In this research, EOs induced metabolic changes in total blood protein, globulin, glucose, AST, ALT, PA, LLT and BA, showing an enhanced immune response of broilers. However, EOs supplementation did not affect the survival rate of broilers, which is in line with previous observations (Amal et al. 2013; Mukhtar et al. 2013; El Tazi Safa et al. 2014). Studies conducted by Tekeli et al. (2011) and Attia et al. (2017a) indicated that broilers fed thyme oil at 1.5 and 2.0 g/kg showed higher plasma total protein levels than the control, whereas thyme oil at 1.5 g/kg increased globulin levels. In addition, thyme EO raises serum globulins and total proteins at 21 days (Zhu et al. 2014). Moreover, urea and cholesterol levels were lower, with significant differences groups fed on halfa-bar oil compared to the control and antibiotic groups (Amal et al. 2013).

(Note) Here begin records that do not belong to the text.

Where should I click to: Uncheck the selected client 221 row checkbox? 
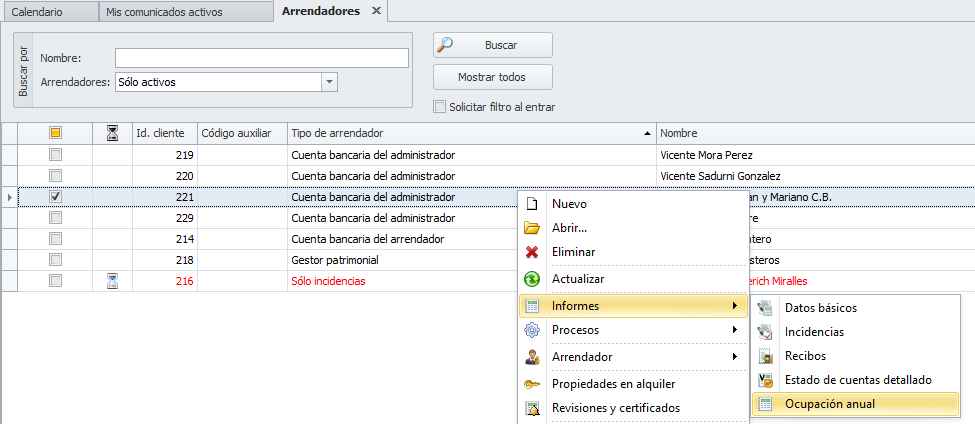(x=56, y=197)
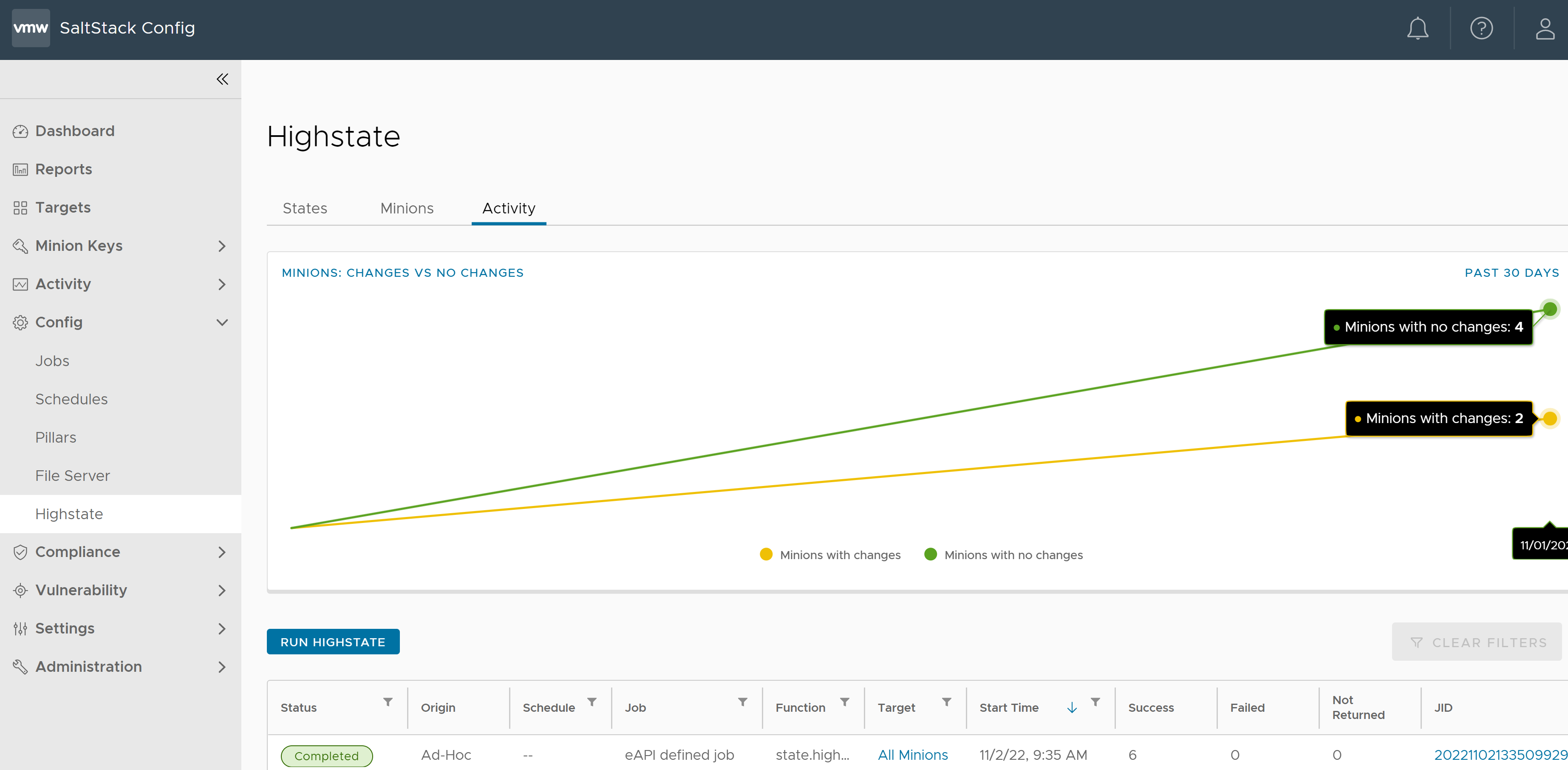1568x770 pixels.
Task: Switch to the States tab
Action: click(x=303, y=208)
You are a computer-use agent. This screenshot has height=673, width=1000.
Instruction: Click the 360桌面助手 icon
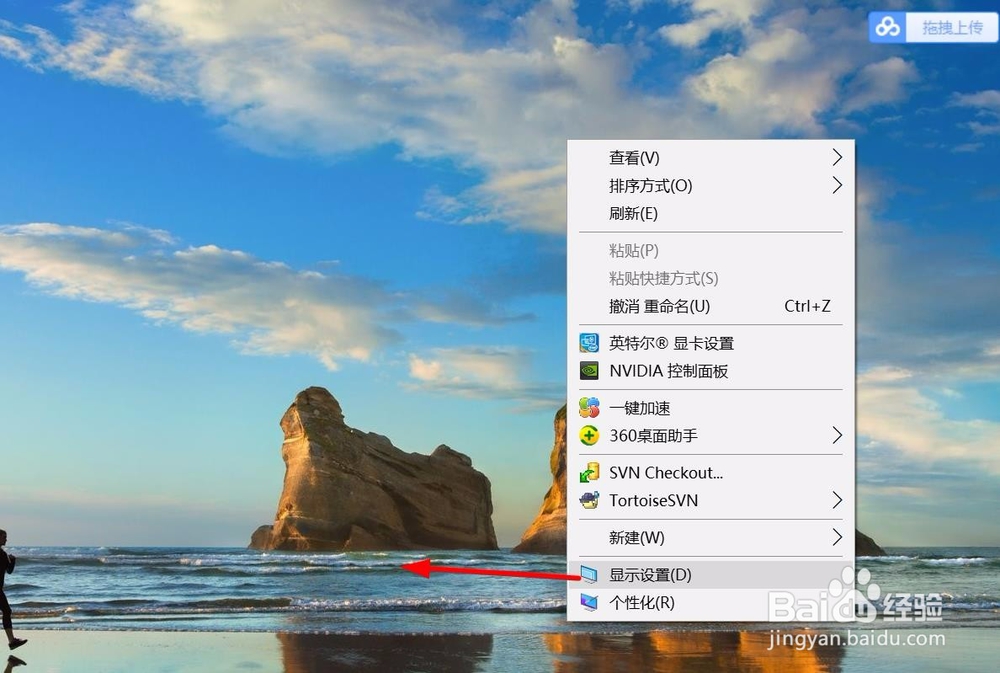coord(591,436)
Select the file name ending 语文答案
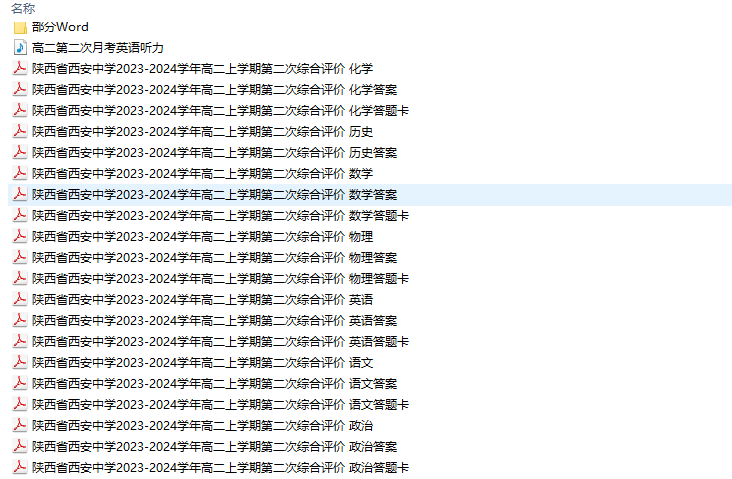732x479 pixels. pos(215,384)
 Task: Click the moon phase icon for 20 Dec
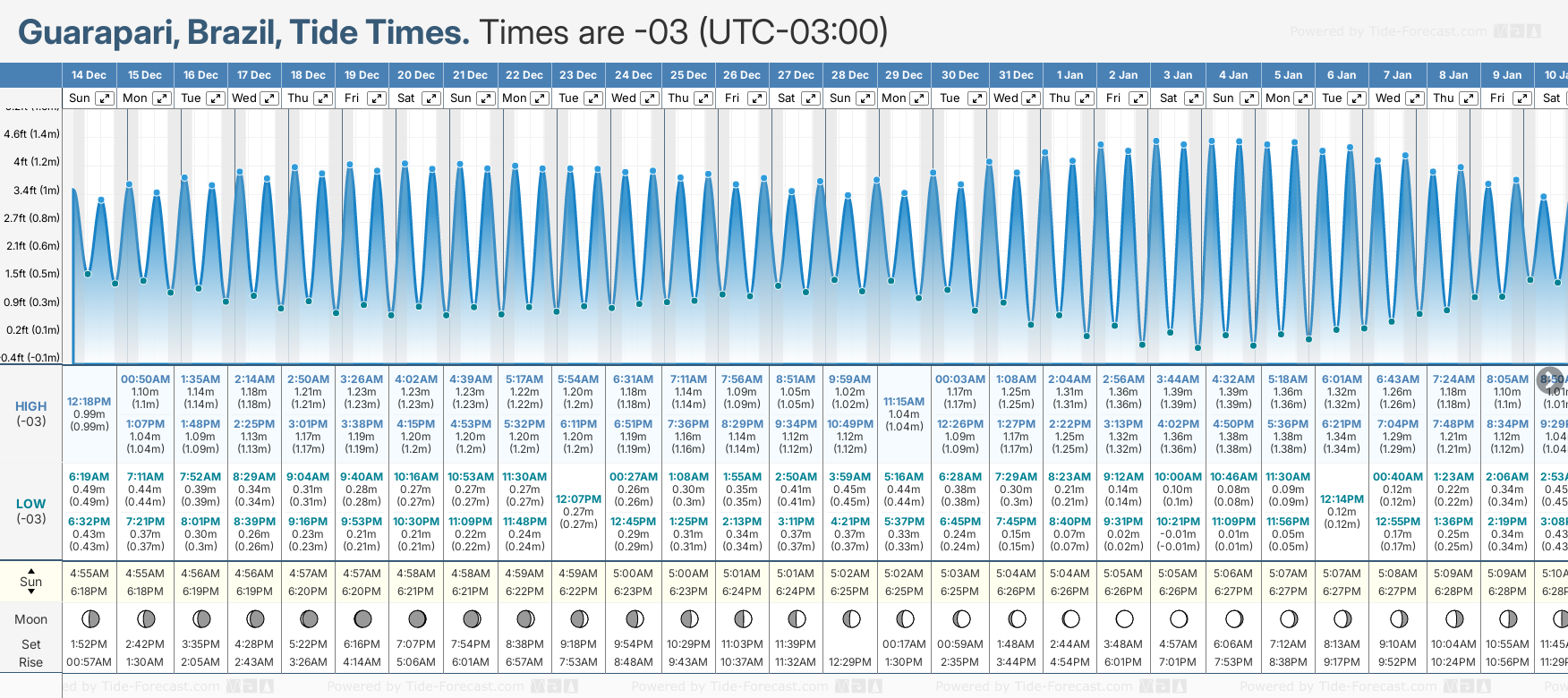[417, 618]
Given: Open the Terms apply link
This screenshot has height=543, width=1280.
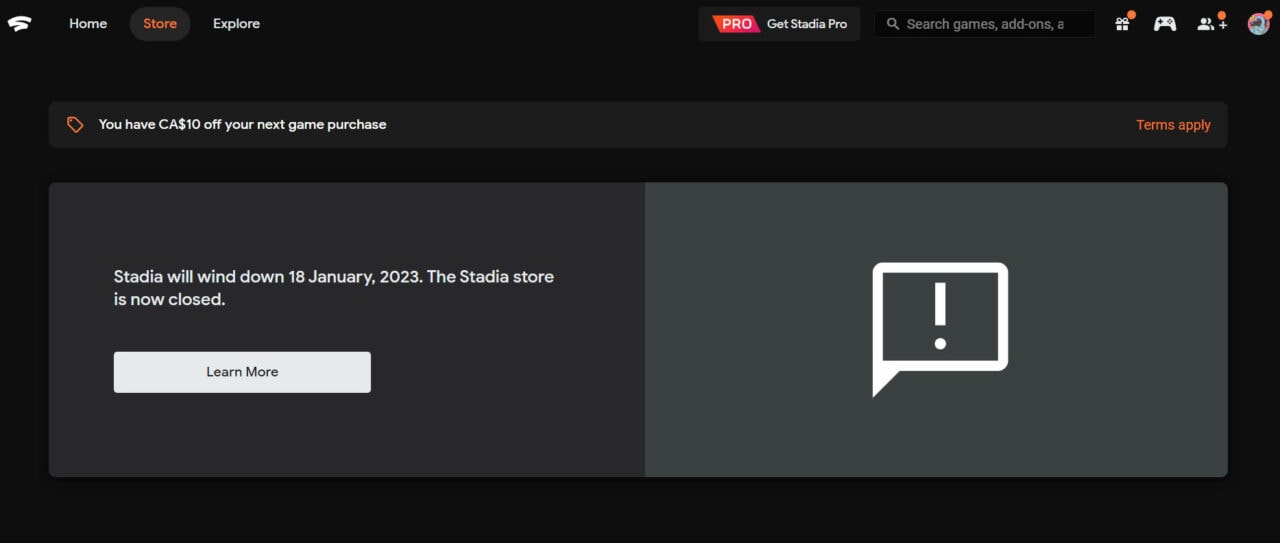Looking at the screenshot, I should (x=1173, y=125).
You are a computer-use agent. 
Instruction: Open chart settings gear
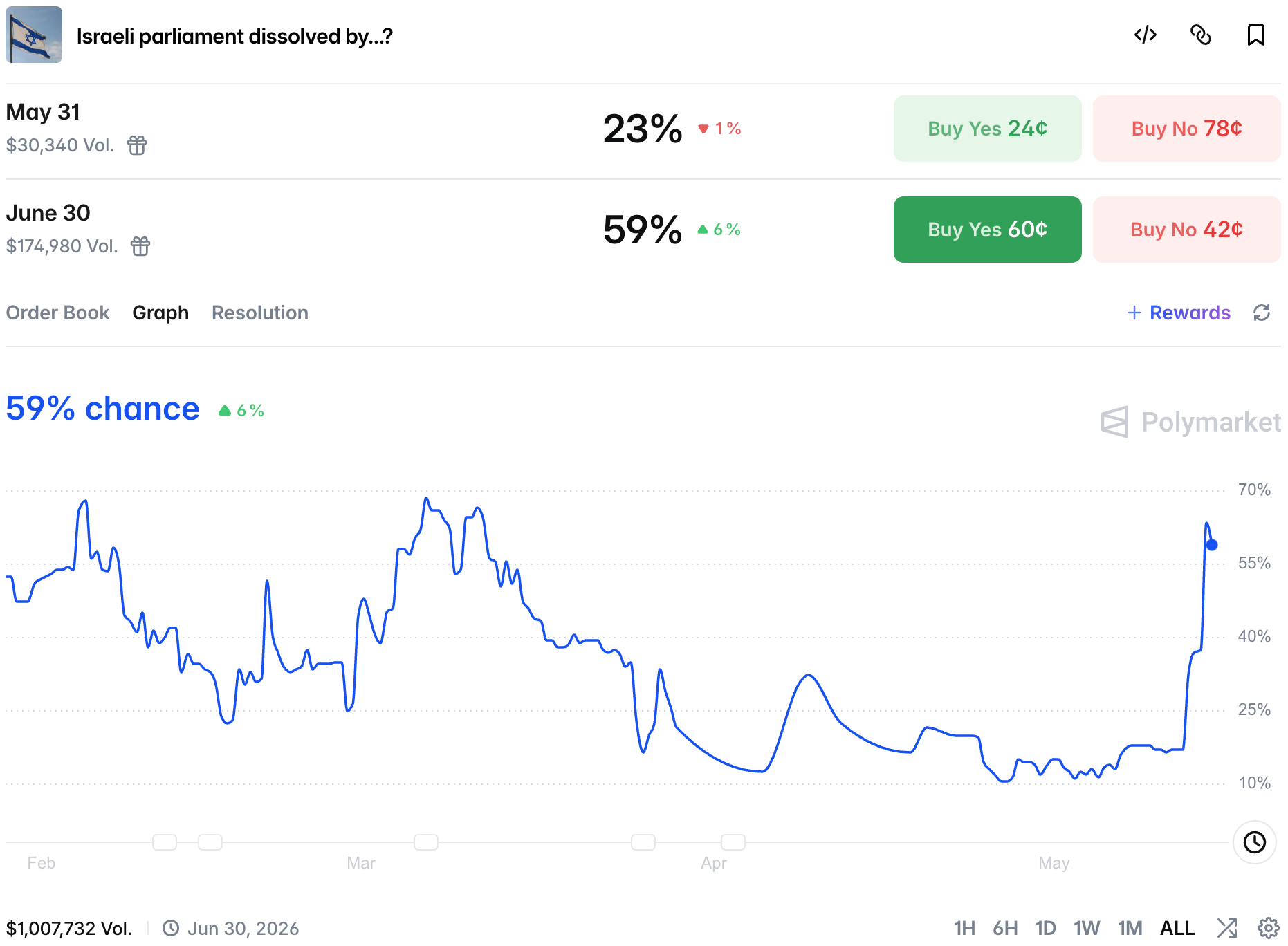(1268, 928)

The present results indicate that EOs had no negative effects on biomarker indices of renal and liver functions, RBCs and WBCs. Likewise, (Dieumou et al. 2012; Amal et al. 2013; Mukhtar et al. 2013; Attia et al. 2017a) indicated that RBC characteristics as well as monocyte, basophil, eosinophil and heterophil percentages did not differ among different thyme EOs groups.

Conclusions

Essential oil supplementation consisting of 4.5 g cinnamaldehyde and 13.5 g thymol per 100 g of EOs in encapsulated, heat-stable forms at 100 mg/kg of the diet could substitute ZnB and resulted in enhanced growth performance, production efficiency index and immune responses of broilers. Further studies on alternative environmental friendly feed additives are essential to replace AGPs in animal nutrition to reduce hazards and promote health benefits throughout feed chain.

Disclosure statement

The authors declare that they have no conflict of interest.

Additional information

Funding

This project was funded by the Deanship of Scientific Research (DSR) at King Abdulaziz University, Jeddah, Saudi Arabia, under grant no. G-20-155-39. The authors acknowledge with thanks DSR for technical and financial support.